I thought that at first, but the problem is that the slave card thinks it is rendering normally, and since it will output in 60Hz intervals (at 1600x1200), and since the compositing chip doesn't appear to have its own memory, it would seem extremely hard to believe that ATI could produce a master card that would run at a refresh rate of 85Hz in such a scenario.
 
geo said:
Don't you think this would be much more likely to be true if they had to take public responsibility for it? That maybe we'd get useful, but non-inflammatory, documents doing this?
Maybe, but any such statement officially from one of these companies would be seen as inflammatory, since the purpose is to point out flaws in another's product.

And besides, if one company turns out to be wrong (whether willfully or not), they could get sued much more easily if they announce these flaws officially.
 
WRT the refresh rate, why are CRT's going to be disadvantaged by a TMDS? This is for digital display, is it not? Surely the analogue refresh rate would be dictated by the RAMDAC?
 
Dave Baumann said:
WRT the refresh rate, why are CRT's going to be disadvantaged by a TMDS? This is for digital display, is it not? Surely the analogue refresh rate would be dictated by the RAMDAC?
Who is this in response to?

Because for a Crossfire solution, it seems unlikely to me that one could run the two cards at different refresh rates.
 
This is perhaps a stupid question but... couldn't you use the dual-dvi output of the slave card to get around this issue?

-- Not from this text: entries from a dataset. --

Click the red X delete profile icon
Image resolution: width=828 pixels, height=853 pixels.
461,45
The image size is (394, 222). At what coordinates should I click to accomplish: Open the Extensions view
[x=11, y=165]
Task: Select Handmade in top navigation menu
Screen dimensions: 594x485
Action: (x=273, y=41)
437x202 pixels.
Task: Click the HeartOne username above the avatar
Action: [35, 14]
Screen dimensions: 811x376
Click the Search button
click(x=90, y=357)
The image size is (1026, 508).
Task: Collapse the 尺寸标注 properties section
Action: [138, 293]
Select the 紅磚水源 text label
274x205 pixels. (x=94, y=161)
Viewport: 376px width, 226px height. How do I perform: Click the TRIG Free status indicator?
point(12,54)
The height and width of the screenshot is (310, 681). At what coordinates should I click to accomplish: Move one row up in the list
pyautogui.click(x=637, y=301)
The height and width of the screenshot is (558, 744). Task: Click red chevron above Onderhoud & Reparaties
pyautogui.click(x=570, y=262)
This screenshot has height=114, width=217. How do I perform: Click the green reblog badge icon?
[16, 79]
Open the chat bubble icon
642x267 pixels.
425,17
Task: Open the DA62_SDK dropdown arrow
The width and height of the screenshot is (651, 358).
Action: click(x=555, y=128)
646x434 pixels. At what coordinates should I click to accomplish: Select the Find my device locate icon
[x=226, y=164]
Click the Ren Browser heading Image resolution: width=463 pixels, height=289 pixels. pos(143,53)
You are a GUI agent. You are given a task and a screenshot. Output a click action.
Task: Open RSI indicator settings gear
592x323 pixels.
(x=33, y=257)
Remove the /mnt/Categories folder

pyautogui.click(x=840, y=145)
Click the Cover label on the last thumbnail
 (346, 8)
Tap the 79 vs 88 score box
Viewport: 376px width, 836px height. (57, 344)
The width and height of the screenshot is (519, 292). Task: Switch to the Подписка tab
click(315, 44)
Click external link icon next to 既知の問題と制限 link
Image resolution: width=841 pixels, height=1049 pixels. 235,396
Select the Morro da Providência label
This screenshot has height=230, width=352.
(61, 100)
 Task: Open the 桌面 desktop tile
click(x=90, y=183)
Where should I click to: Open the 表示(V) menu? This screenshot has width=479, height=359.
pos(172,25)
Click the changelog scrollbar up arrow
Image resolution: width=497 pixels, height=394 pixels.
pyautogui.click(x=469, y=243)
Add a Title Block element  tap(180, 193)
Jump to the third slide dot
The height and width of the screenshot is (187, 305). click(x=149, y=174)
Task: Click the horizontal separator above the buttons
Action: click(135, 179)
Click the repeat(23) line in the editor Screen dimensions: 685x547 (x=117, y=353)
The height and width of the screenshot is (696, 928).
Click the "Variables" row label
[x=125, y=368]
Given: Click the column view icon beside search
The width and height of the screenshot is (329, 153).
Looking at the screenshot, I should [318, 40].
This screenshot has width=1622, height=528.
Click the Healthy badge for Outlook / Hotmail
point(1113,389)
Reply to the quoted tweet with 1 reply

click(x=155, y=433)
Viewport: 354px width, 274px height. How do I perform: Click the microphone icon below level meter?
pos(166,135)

WRT to IHVs telling on each other and keeping it true: IMHO that's where B3D, et al come in. If you get an anon hot tip, investigate it until you have independent confirmation. This will force the companies to only "report" what are genuinely important shortcuts the others are taking.
 
The RAMDAC for a CRT takes the framebuffer and runs freely with it - irrespective of the rate that frames arrive in the framebuffer.

In CrossFire there appears to be a 1600x1200/1920x1080-ish @ 60Hz limitation for framebuffer data.

Framebuffer update rate does not equal CRT refresh rate.

But anyone with a 2560x1600 or 2048x1536 display is so out of luck.

Jawed
 
Chalnoth said:
Who is this in response to?
That was in general, because there appears to be very little thinking going on.

Chalnoth said:
Because for a Crossfire solution, it seems unlikely to me that one could run the two cards at different refresh rates.
Only one card is producing a display image, and rather than the graphics core doing it its now done by an external display device. In a 3D scene rarely is the game running at the refresh rate, so some rendered images are missed, some are repeatedly resent - this is the same as Crossfire. The Crossfire composite device is now effectively the final frame-buffer for the image; regardless of the rate it is being transmitted images from the Slave card, full images are still being presented to the RAMDAC or TMDS, so again they will be repeadted.